The Taoiseach said on the morning of the budget that he had no apologies to make for giving people back some of their own money, and this is certainly what his Government did in Budget 2025.
Never were the two relevant ministers faced with such an array of riches.
These include €14.1bn from the Apple tax ruling; €3.1bn from the sales of AIB shares; and a surplus of €1.5bn in the national training fund.
Overlaying all of this is a projected surplus in the public finances of €25.4bn in 2024 and almost €12bn in 2025, before any budget day announcements.
The budget had a very short-term focus, with a significant amount of expenditure occurring in the cost-of-living package, and further significant expenditure and tax commitments in 2025.
The key short-term issues that the budget sought to address are the impact of elevated inflation and higher interest rates on the cost-of-living, the need to relieve pressure on squeezed middle-income earners, the increased cost of doing business for small businesses, and the ongoing critical housing crisis.
Interpreting the exact size of the incredibly generous budget package is difficult given the confusion around core and non-core expenditure, the fact that a considerable lump of the cost-of-living package will be expended in the three months of the year remaining, and the investment expenditure plans that are spread out over some years.
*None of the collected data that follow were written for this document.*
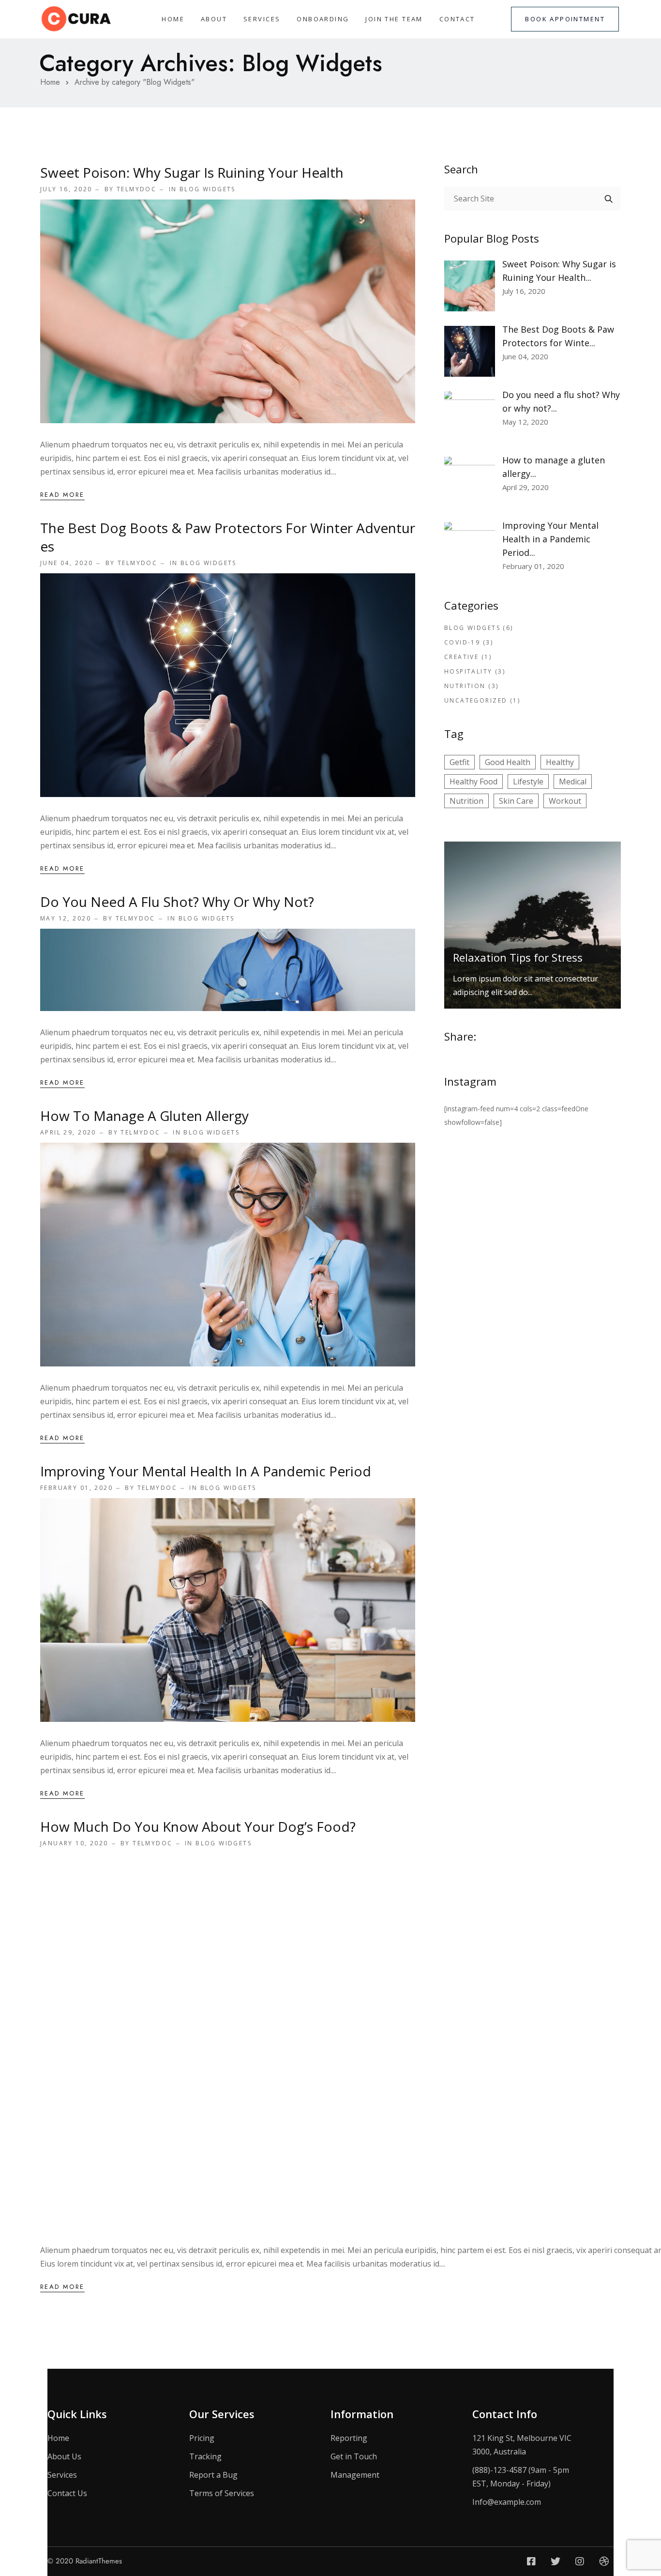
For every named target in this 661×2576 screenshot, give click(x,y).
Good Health (507, 762)
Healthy (560, 762)
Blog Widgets (208, 189)
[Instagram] (579, 2561)
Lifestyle (528, 781)
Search (609, 198)
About (214, 19)
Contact (457, 19)
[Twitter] (555, 2561)
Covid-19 (462, 642)
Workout (565, 801)
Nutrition (465, 686)
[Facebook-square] (531, 2561)
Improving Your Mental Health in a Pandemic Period (205, 1471)
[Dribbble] (604, 2561)
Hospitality (468, 671)
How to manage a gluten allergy (144, 1115)
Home (173, 19)
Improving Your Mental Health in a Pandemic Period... (550, 539)
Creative (461, 657)
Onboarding (323, 19)
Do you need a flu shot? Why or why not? (177, 901)
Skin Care (516, 801)
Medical (572, 781)
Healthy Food (473, 781)
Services (261, 19)
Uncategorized (475, 700)
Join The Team (393, 19)
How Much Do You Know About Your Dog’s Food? (198, 1826)
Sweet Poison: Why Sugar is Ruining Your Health (192, 172)
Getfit (459, 762)
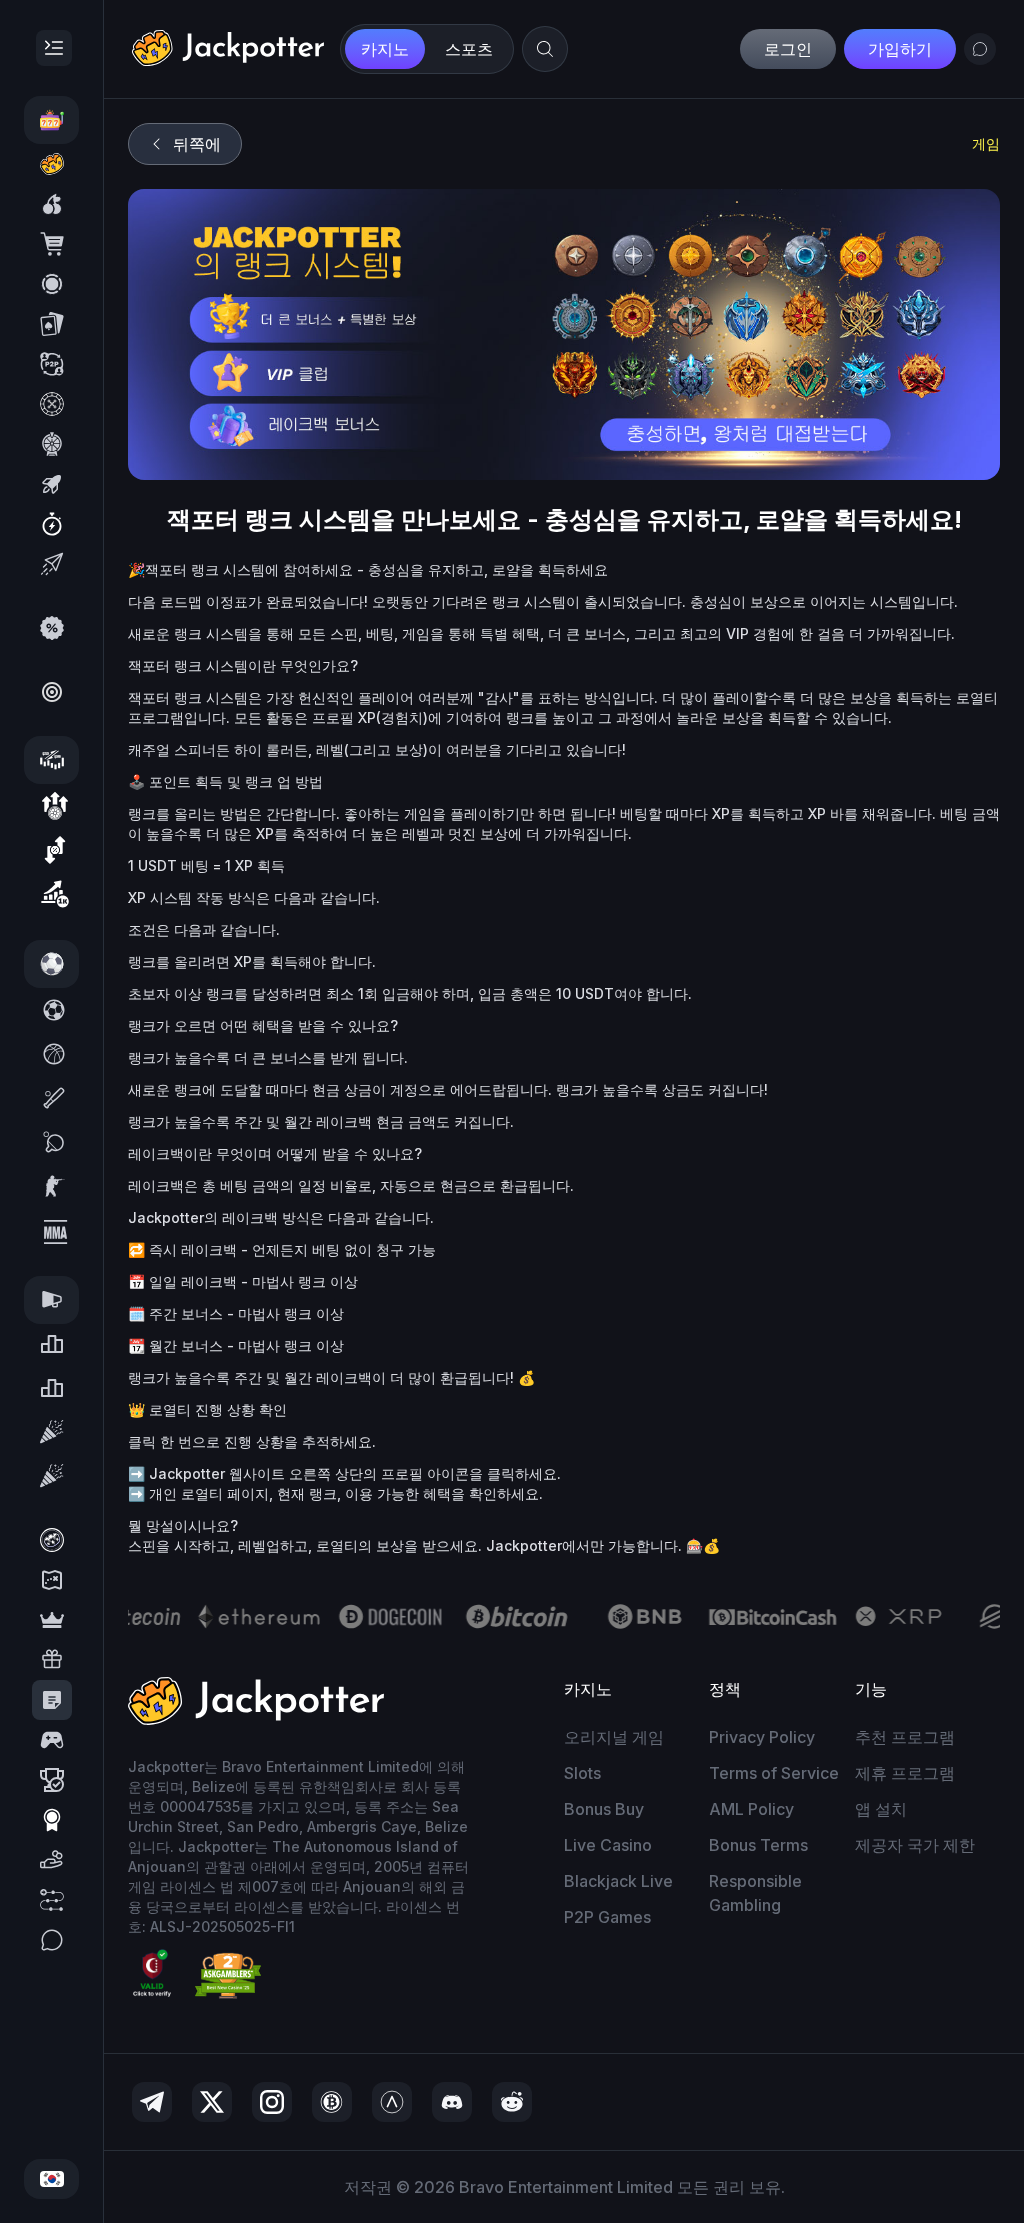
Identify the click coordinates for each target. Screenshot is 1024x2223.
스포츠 (469, 49)
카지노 (385, 49)
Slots (582, 1773)
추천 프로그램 (905, 1737)
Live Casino (608, 1845)
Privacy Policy (762, 1737)
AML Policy (751, 1809)
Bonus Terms (758, 1845)
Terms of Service (774, 1773)
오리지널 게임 (614, 1737)
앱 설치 (881, 1809)
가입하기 (900, 49)
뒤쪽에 (197, 144)
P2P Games (607, 1917)
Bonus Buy (604, 1809)
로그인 (788, 49)
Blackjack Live (618, 1881)
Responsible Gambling (755, 1893)
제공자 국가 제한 (915, 1845)
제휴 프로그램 (905, 1773)
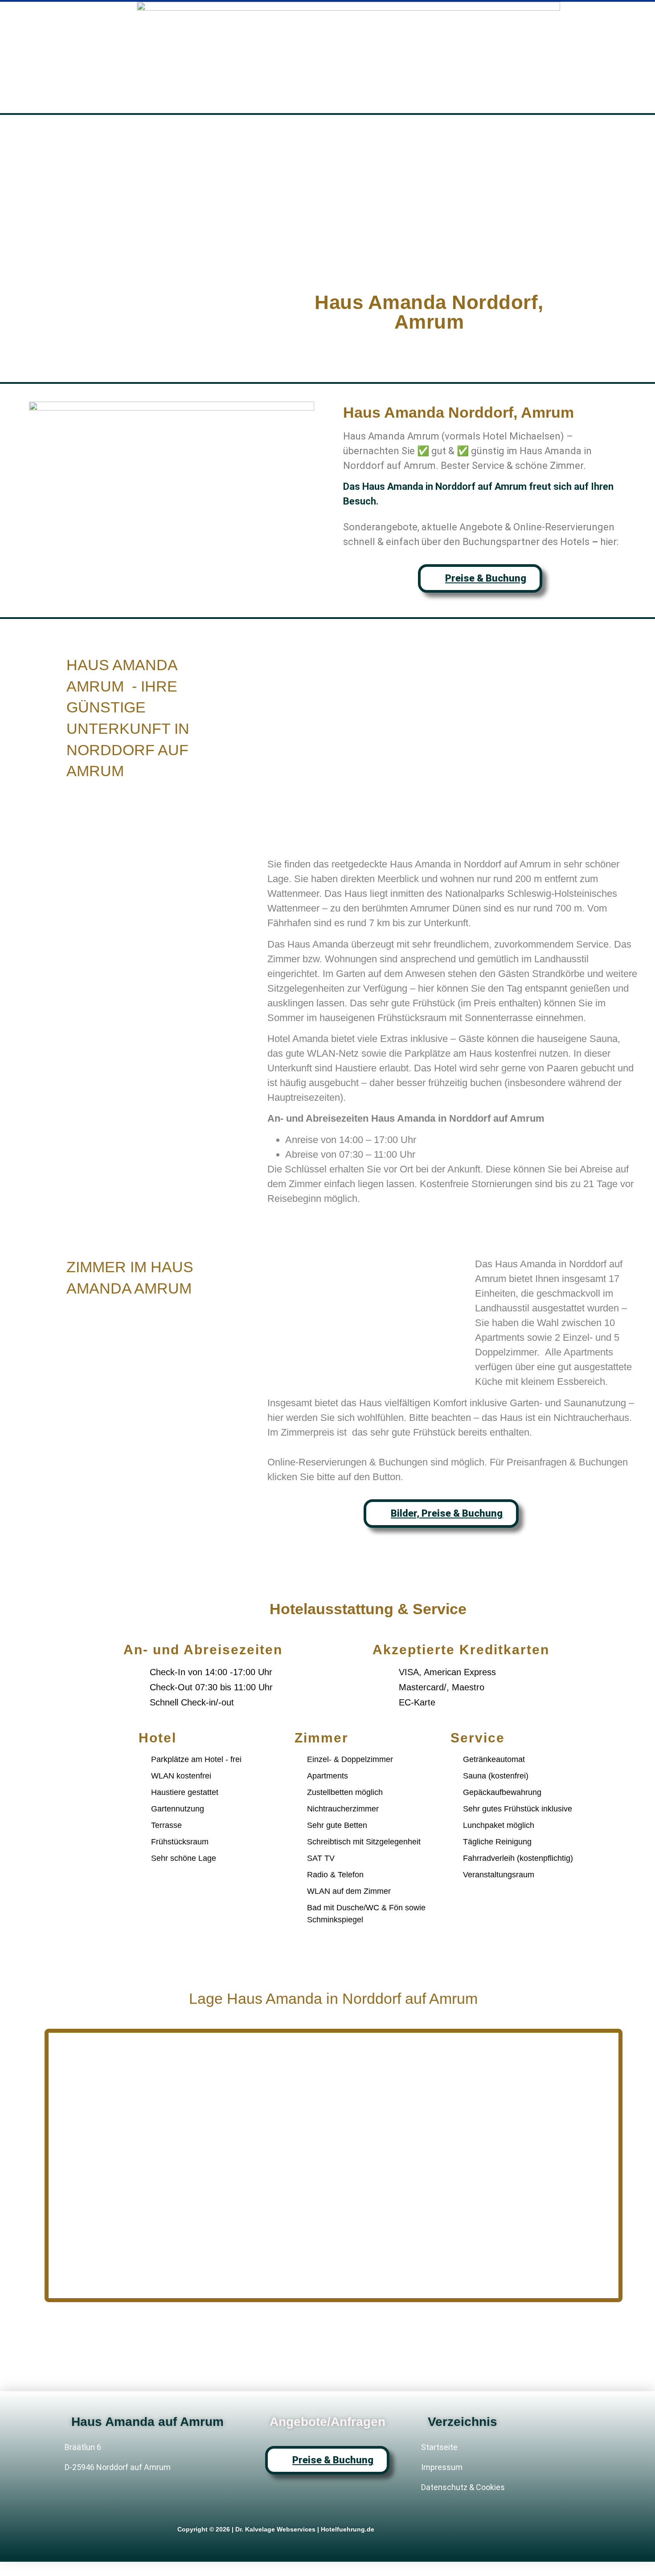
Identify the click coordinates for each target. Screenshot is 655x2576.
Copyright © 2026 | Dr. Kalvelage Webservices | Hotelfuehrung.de (275, 2529)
The theory of prudent fiscal policy is that policy should be counter-cyclical. In other words: When an economy is growing strongly, fiscal policy should be tightened. When an economy is weak, fiscal policy should ideally be expansionary. Ireland does not have a great track record in this regard.
Budget 2025 is an incredibly stimulatory package, and arguably one that the economy in general does not need, although certain sectors did require specific support.
The overall stance of fiscal policy manifested in the budget is extremely stimulatory and largely ignores many warnings from the Irish Fiscal Advisory Council.
I fail to see evidence that the economy is overheating, as evidenced by the deceleration in the inflation rate to 0.2% in September, measured on the EU Harmonised Index of Consumer Prices basis.
While it may not be overheating, the economy is growing at a reasonable pace and arguably did not warrant the magnitude of the fiscal policy package delivered. The overall approach is very much of the scattergun variety, with lots of money scattered thinly across many parts of society. However, the pragmatic reality is that this is a pre-election budget and the Exchequer is awash with cash.
Having become so accustomed to once-off cost-of-living payments, it will be difficult for recipients to adjust to normality — whenever that happens.